Researchers and businesspeople in various startups are working on using this principle for civilian applications. As with catapults a weight – in this case using excess electricity from solar and wind farms – is raised. When necessary – via a winch or turbine –  the falling weight drives generators, which convert the kinetic energy into electric power.

And it’s the very simplicity of this concept that proves to be revolutionary. After all, there are only two types of utility-scale energy storage to date: batteries and pumped storage power stations. And both of these technologies have their advantages, along with their typical drawbacks.

Alternatives made of steel and concrete

Developers of gravity power plants tout the pros, claiming that these stations overcome these problems while having all the advantages: Gravity power plants do not have the downside of lithium-ion batteries because they are largely made of steel and concrete, construction waste and rocks. This simplifies procurement and recycling. However, the latter is a non-issue in the beginning, as once they are erected, gravity storage systems can be charged and discharged without suffering the effects of wear common to Li-ion batteries for decades before having to replace individual components on a regular basis.

Moreover, they occupy less space while delivering the same output – especially when compared to damming lakes. Some gravitational storage technologies are virtually infinitely scalable, allowing them to adapt to local circumstances and needs. They come up against their limits in terms of profitability more than anything else.

Storage – a balancing act

While sharing the same basic principle, the technologies’ fields of application differ widely. The approach taken by the Swiss-US company Energy Vault entails storing energy by stacking composite blocks weighing 35 metric tons each around a six-boom crane. On unloading, the electric winches serve as generators, feeding the power produced back into the grid.

Also using winches, Gravitricity, based in Edinburgh, Scotland, seeks to store electricity in what is termed ‘potential energy.’ To this end, the engineers intend to suspend about 3,000 metric tons of concrete weights in mining shafts. They are raised for charging and lowered for discharging. Both concepts could deliver electricity in fractions of a second and could thus be used as primary balancing power for grid stabilisation. This would pit them against battery storage power stations.

Energy Vault’s concrete tower is said to be capable of storing as much as 80 megawatt hours (MWh) and discharging up to eight megawatts of continuous capacity. The company claims that the mine storage systems can store a maximum of 25 MWh and deliver up to ten megawatts of continuous electricity. This would be enough to supply 6,000 residents with power for about a day.

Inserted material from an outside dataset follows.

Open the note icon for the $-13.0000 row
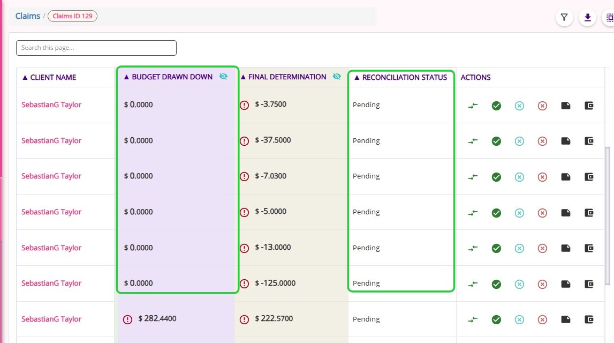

Animated function of the concrete energy storage

Hydroelectric power without dams

Taking things a whole dimension further are Gravity Energy and Heindl Energy. Their engineers speak of storage capacities in single to double-digit gigawatt territory, thus contending against pumped storage power plants – also using hydropower.

They share the same concept: Weighing in at several million metric tons, a huge cement or rock piston rests on a sheet of water within a cylinder. To store energy, electricity from the grid drives pumps which push up the piston using water pressure. When needed, the water is allowed to flow back, turning the pumps into turbines which drive the generators.

First pilot plant near completion

Energy Vault has progressed the farthest. Located in the vicinity of Lugano, Switzerland, its first storage tower has almost been completed and is set to be connected to the Swiss grid before year-end. According to the company, so far all of the other concepts only exist on paper. Gravitricity plans to build a small demonstration plant in the autumn of 2020. Gravity Energy AG hopes to get going in early 2021. A site has already been chosen in Edinburgh and the search for investors is underway.

Over the short term, all of these technologies are more expensive than batteries, which have become very affordable as they are now mass produced. But storage needs are not a snapshhot – they are part of a megatrend. And once today’s Li-ion batteries have long been scrapped, the systems in which they were installed will continue to raise and lower the same weights, operators say.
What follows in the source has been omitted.